The example of American democracy has inspired people around the world to fight for their freedom. However, Wednesday’s violence in Washington casts a shadow over America’s democratic prestige in the eyes of some foreign freedom fighters. It has also sparked concerns in some quarters that authoritarian regimes might exploit America’s domestic instability for their geopolitical advantage.

For his part, Yousefi is now worried that America’s political instability could portend negative consequences in Iraq — potentially emboldening Iran to make an offensive move in the Middle East.

“As for the United States, I hope that the situation will calm down, because the chaos in the United States will cause instability and unrest in the region,” Yousefi said.

REUTERS/Tyrone Siu
An anti-government protester carries an American flag during a demonstration at Causeway Bay district in Hong Kong, China, Sept. 29, 2019. Reuters/Tyrone Siu.

The US government has long espoused democratic freedoms as a fundamental human right, no matter one’s geography. Often inspired by American-espoused democratic ideals, pro-democratic protest movements across the globe remain embroiled in contentious and often bloody resistance movements against entrenched authoritarian regimes. In recent years, the US has advocated pro-democracy protest movements in Belarus, Hong Kong, Venezuela, Ukraine, and Russia.

In 2014, Ukrainian street protests overthrew the corrupt, pro-Russian presidential regime of Viktor Yanukovych. Since the revolution, Ukrainian troops have been locked in a stalemated trench war in the country’s eastern Donbas region to hold at bay a Russian invasion force, which aims to scuttle Ukraine’s pro-Western, pro-democratic ambitions.

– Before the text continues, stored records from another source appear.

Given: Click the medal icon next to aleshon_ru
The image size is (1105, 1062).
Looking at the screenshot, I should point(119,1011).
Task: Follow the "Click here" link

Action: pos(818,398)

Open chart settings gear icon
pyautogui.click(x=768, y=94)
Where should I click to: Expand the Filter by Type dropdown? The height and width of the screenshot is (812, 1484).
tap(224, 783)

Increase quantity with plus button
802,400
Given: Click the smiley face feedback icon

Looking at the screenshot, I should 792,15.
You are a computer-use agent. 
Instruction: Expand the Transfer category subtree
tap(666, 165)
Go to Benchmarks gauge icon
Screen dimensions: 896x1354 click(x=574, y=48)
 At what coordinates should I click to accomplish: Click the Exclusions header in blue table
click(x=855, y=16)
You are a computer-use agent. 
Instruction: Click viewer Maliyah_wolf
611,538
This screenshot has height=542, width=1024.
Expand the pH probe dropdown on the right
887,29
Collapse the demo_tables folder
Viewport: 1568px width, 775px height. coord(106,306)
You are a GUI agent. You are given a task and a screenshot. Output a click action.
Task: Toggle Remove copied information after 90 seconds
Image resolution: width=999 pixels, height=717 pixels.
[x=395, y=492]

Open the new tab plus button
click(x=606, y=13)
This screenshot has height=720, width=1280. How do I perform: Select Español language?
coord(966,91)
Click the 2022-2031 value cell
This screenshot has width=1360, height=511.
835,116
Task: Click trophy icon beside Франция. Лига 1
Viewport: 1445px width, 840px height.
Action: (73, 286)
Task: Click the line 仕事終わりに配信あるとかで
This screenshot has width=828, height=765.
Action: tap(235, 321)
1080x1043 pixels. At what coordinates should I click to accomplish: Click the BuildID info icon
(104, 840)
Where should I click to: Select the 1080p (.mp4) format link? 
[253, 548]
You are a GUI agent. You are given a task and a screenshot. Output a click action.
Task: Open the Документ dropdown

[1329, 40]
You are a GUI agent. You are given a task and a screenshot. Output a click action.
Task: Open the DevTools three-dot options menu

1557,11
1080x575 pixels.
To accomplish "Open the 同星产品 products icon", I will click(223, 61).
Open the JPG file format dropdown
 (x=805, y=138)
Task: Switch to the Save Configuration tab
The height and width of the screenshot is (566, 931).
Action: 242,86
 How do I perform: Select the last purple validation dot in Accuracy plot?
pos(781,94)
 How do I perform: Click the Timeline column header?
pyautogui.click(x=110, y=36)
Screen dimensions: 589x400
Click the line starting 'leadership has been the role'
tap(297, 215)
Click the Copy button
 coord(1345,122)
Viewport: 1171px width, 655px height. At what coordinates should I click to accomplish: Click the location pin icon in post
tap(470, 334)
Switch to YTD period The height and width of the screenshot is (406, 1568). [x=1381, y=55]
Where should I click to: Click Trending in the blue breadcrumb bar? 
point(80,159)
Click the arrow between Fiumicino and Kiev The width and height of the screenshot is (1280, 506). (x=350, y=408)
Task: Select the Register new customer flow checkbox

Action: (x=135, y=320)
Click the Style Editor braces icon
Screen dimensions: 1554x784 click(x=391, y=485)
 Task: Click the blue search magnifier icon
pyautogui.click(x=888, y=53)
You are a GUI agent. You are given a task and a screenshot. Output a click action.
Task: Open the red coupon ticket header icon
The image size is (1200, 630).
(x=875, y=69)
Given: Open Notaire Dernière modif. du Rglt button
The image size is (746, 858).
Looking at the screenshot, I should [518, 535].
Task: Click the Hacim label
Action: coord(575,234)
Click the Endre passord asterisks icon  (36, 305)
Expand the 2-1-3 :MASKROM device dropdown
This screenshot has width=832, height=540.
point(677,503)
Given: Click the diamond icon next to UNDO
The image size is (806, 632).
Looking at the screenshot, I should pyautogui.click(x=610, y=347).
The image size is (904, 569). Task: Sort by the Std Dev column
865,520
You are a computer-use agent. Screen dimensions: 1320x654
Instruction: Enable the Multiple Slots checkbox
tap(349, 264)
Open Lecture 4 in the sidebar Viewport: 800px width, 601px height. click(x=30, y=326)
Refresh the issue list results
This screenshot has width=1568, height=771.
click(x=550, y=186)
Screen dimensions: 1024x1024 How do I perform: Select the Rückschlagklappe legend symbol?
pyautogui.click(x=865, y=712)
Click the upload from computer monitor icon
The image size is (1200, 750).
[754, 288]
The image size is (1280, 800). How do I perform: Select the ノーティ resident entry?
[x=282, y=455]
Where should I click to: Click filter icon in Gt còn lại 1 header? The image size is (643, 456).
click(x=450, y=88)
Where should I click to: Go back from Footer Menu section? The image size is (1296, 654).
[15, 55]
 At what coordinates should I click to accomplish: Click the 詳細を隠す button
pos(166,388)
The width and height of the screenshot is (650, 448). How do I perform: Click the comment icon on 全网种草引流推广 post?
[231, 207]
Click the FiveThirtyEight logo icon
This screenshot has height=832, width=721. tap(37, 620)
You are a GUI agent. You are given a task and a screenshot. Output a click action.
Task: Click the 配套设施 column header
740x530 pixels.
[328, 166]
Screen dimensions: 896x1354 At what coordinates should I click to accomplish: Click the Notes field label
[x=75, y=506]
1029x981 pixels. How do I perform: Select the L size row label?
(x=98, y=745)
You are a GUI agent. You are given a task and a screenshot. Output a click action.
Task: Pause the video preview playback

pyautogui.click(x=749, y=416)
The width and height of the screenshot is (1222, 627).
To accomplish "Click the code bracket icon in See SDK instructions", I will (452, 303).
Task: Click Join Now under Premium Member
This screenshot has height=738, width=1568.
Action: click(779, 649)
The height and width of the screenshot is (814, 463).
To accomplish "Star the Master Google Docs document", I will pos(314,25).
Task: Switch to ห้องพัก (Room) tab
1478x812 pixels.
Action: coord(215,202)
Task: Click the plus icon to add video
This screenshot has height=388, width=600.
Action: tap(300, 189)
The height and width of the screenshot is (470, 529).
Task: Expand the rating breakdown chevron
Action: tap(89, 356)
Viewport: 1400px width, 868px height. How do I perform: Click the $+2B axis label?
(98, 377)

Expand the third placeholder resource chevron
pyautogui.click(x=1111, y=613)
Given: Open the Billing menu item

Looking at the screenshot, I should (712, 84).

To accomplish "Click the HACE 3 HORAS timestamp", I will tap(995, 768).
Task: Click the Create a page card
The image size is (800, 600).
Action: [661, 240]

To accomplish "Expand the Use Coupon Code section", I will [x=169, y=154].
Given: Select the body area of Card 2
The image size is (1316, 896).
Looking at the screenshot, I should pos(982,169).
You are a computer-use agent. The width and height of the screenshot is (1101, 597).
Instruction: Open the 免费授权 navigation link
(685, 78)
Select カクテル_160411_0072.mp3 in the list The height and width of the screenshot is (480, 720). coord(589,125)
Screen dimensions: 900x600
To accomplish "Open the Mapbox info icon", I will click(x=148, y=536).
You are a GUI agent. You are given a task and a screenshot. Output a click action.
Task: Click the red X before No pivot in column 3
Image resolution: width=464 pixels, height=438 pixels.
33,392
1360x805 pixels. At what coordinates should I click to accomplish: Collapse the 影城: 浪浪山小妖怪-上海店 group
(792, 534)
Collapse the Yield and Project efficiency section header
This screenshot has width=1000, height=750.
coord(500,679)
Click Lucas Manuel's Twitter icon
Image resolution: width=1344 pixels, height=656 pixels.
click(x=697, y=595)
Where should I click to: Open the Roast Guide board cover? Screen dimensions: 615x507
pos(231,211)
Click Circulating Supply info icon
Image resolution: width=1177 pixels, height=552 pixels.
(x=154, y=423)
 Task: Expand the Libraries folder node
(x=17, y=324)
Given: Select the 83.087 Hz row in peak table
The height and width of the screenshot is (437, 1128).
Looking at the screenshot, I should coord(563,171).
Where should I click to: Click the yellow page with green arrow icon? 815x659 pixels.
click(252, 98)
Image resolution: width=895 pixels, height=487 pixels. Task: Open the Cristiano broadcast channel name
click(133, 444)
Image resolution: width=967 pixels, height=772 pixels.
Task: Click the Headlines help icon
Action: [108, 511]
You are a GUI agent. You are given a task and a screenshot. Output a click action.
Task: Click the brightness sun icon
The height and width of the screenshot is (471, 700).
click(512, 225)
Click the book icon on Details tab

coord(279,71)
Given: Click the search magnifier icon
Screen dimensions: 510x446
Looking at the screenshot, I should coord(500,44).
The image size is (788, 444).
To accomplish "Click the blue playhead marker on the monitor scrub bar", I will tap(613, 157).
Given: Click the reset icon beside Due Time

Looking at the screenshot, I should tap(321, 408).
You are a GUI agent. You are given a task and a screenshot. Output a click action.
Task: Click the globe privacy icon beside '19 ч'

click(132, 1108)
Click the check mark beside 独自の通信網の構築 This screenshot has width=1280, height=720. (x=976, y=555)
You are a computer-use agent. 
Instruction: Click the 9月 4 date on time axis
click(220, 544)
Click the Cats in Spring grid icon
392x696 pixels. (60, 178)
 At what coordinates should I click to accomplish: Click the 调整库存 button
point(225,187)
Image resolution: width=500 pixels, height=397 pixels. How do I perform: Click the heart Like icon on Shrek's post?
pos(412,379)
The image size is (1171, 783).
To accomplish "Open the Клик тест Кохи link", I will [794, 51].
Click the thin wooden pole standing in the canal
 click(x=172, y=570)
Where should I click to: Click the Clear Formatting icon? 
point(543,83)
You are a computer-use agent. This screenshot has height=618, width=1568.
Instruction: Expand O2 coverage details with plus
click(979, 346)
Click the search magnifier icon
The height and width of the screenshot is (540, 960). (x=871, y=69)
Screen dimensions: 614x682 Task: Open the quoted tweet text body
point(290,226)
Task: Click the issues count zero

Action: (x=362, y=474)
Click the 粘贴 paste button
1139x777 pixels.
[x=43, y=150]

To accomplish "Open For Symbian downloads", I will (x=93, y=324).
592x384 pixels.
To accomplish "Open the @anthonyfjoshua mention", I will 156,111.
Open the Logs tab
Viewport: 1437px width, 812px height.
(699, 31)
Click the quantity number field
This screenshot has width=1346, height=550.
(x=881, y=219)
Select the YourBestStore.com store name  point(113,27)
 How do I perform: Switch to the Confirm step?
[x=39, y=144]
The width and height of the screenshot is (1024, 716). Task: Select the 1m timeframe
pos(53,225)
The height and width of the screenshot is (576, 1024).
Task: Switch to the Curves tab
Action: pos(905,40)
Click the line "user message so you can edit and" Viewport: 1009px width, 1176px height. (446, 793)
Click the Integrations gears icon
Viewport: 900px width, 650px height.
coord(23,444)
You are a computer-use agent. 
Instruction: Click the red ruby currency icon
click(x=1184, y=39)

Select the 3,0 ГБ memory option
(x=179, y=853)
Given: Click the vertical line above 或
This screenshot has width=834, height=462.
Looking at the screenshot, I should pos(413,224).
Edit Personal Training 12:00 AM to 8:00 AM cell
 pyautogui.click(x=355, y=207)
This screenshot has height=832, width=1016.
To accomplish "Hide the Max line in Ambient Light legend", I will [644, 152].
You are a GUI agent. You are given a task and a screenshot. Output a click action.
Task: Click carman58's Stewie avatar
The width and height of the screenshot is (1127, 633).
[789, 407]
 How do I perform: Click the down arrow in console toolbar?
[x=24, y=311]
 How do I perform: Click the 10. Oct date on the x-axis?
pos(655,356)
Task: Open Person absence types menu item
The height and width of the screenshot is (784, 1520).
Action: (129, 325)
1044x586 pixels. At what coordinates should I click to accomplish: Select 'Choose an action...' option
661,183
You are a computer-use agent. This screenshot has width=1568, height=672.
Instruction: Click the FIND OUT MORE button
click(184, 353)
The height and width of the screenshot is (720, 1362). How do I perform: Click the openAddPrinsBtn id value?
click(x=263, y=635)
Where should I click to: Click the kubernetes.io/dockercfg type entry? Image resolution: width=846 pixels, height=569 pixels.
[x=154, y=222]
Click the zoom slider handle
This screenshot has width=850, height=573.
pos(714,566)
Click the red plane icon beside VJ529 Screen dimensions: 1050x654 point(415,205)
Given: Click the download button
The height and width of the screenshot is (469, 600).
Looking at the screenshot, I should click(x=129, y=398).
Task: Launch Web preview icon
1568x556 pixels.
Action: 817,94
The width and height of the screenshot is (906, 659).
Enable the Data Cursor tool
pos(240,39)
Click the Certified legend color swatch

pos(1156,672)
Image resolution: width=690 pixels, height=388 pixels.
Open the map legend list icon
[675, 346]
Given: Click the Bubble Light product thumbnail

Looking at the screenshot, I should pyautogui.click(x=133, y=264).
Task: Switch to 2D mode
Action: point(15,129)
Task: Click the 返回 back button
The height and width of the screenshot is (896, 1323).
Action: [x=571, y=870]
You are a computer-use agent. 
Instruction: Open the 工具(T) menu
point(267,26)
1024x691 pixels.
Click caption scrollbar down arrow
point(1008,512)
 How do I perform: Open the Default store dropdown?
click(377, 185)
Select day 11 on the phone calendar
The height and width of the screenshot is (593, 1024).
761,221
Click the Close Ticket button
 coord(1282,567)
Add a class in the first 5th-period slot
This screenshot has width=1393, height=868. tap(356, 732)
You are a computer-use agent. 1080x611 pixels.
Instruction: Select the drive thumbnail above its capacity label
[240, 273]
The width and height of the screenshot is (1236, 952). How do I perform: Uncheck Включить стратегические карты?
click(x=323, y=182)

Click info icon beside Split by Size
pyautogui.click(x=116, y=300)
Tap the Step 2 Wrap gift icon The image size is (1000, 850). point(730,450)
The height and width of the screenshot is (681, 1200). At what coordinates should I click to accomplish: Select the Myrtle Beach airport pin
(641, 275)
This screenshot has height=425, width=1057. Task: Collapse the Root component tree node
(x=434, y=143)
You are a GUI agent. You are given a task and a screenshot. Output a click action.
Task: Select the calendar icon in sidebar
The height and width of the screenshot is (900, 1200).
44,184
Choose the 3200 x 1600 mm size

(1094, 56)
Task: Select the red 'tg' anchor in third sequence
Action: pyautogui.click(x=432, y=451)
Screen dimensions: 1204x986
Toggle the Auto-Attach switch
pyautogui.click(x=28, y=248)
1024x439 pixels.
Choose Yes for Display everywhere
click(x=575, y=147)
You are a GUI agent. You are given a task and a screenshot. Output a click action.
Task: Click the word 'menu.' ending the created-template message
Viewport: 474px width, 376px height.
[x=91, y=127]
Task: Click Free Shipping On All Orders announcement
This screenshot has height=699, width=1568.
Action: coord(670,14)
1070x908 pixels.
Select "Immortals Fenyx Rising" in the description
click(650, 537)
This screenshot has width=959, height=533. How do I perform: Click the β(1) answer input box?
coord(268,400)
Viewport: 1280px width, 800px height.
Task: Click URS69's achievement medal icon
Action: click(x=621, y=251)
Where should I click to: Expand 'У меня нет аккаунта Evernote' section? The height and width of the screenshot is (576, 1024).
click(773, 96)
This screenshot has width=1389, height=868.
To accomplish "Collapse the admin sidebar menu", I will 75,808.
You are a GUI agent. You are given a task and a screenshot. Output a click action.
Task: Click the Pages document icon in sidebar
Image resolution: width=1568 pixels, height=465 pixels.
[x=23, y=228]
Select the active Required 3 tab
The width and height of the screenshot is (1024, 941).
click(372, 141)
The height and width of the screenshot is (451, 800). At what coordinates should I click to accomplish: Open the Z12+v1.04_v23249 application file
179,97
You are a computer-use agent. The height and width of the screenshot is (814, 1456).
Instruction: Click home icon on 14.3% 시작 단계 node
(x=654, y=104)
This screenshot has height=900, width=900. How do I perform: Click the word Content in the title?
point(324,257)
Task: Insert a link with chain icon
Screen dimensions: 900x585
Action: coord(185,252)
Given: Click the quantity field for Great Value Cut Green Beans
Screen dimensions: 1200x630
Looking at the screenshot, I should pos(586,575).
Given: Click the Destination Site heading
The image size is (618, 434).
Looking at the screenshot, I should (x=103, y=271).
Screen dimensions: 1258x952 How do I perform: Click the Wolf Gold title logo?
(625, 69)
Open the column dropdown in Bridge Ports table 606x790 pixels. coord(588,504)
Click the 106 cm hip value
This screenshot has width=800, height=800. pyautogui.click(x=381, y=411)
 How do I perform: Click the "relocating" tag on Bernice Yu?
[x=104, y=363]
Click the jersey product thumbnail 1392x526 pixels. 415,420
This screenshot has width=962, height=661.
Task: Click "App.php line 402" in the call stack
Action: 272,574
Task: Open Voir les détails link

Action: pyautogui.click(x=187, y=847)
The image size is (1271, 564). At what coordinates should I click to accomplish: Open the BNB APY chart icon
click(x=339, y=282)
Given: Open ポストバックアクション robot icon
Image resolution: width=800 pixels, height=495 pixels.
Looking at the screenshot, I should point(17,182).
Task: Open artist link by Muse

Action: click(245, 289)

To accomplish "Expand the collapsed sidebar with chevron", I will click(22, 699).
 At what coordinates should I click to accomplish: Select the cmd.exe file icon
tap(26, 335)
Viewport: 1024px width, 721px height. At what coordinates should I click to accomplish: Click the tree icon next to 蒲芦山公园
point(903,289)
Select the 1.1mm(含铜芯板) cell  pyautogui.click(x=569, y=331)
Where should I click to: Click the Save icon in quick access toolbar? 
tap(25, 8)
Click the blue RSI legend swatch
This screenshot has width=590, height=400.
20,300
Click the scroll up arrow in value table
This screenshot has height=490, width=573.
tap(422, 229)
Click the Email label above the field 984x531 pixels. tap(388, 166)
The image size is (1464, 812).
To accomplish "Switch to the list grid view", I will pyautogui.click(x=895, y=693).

Ukrainian soldiers have been weathering Russian artillery, snipers, and rocket attacks for the past six and a half years. And all the while, many have held American democracy on a pedestal, considering the US to be the torchbearer for their own country’s democratic dreams.

Ukrainian army Staff Sgt. Kostiantyn Denysiuk, the first sergeant of a special operations company and a combat veteran, said that while he understands freedom is worth fighting for, he thinks that Wednesday’s mob violence in Washington was misguided and ultimately harmful to America’s reputation abroad.

“In my personal opinion, the way of democracy and freedom — is a way of struggle,” Denysiuk told Coffee or Die Magazine. “But in the case of the USA, yesterday’s Capitol attack was absolutely unnecessary.”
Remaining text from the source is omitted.